Blog by Ramine Tinati, University of Southampton - RDA Europe Plenary 7 Early Career Programme Winner
The following article synthesizes my activities during the Research Data Alliance (RDA) Plenary meeting held in Tokyo, Japan, during March, 2016. I would first like to thank the RDA for providing me with an early careers award to support my travel and attendance.
In order to contextualise my research with the ongoing work at the RDA, I’ll provide a little background on my current research. As a research fellow on the SOCIAM project (http://sociam.org), in the Web and Internet Science department, University of Southampton, my current activities are two-fold; I perform studies and experiments on lots of heterogeneous types of data, which typically involves primary and secondary sources of data, either mined by myself, or by other researchers. My second strand of research involves the engineering and development of infrastructure capable of capturing, storing, processing, and analysing this data. Consequently, I interact with large-and-small data on a daily basis; and over the last few years, I’ve seen the growing enthusiasm towards establishing a community around the best practices of data use.
A project which I have been involved in since its incarnation in 2011 is the Web Observatory (http://webobservatory.org), which is supported by the Web Science trust, and the Web Science Network of Labs. In simple terms, the Web Observatory can be understood as a set of guiding technical and social principles which enable the discovery, sharing, access, and querying of different types of data (not limited to Web data). These principles were realised by the development of the Southampton Web Observatory platform (http://www.webobservatory.soton.ac.uk), which offers users to securely share, search, query, and build applications on data. In particular, my work on the Southampton Web Observatory includes research into the technologies and workflows suitable for the back-end big data infrastructure, which includes the ingestion, storage, and access to data, to the analysis and visualisation of real-time data streams.
Being aware of the RDA, and monitoring the activities of the RDA, my line of research aligns very well with the ongoing activities with several of the Working and Interest Groups within the RDA. Being able to attend the 7th RDA Plenary has been a great opportunity to understand how the RDA functions, learn about the ongoing work, contribute to the discussions, and perhaps most importantly, meet the community.
What follows only represents a snapshot of the three days of sessions, plenaries, and social activities during the RDA 7th Plenary meeting. The first 2-days were opened with an engaging and lively plenary session with a mix of talks, panels, and reports of RDAs current achievements. These sessions really illustrated the extensiveness of the RDA, both in terms of the ongoing work, and the community engagement.

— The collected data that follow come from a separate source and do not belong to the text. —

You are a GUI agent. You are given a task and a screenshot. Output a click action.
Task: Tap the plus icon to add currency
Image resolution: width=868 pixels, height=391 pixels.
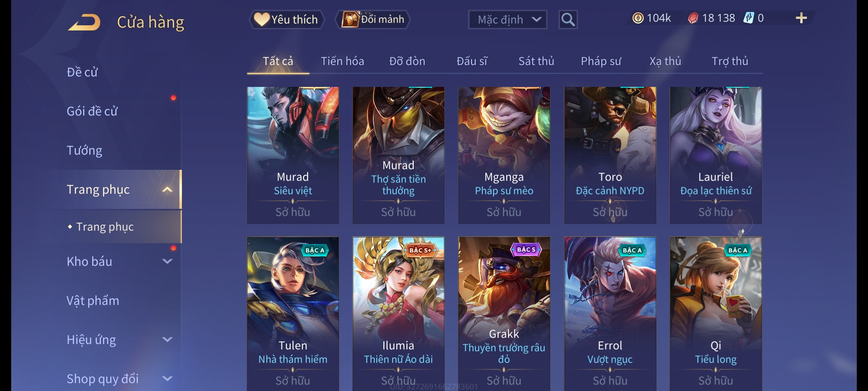click(x=801, y=18)

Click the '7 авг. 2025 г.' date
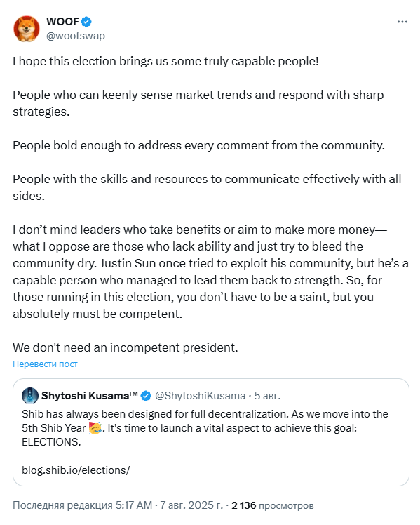pos(191,505)

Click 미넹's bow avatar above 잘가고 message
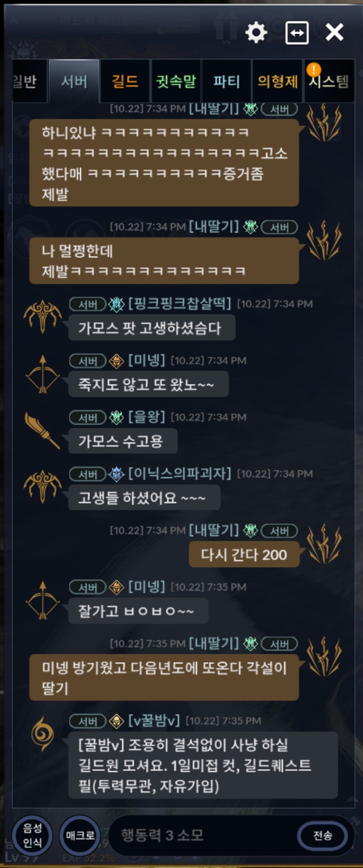43,600
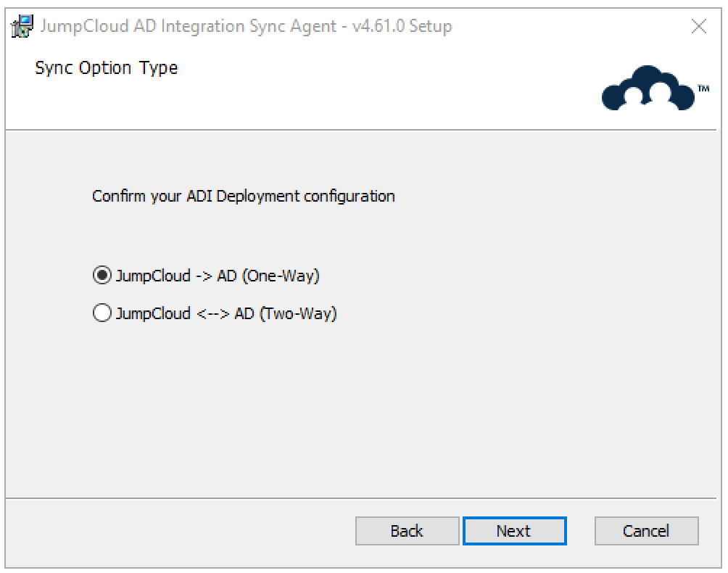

As part of my attendance to the RDA Meeting, I was fortunate enough to attend participate in several of the breakout sessions for the various Interest and Working Groups during the 3 days, and also support the Chairs of the Repository Platforms for Research Data, and Long Tail of Research Data Interest groups. Taking part in both of these groups was a great opportunity to contribute to the RDA, and also, help my current thinking in terms of my current activities, and also to the wider development of the Web Observatory. Additionally, these agenda and topics discussed in these IGs was extremely beneficial to understanding how the current development of the Southampton Web Observatory aligns with that of the discussions within the RDA, specifically with the design of platform standards, the representation and use of metadata for describing data, and perhaps how research data.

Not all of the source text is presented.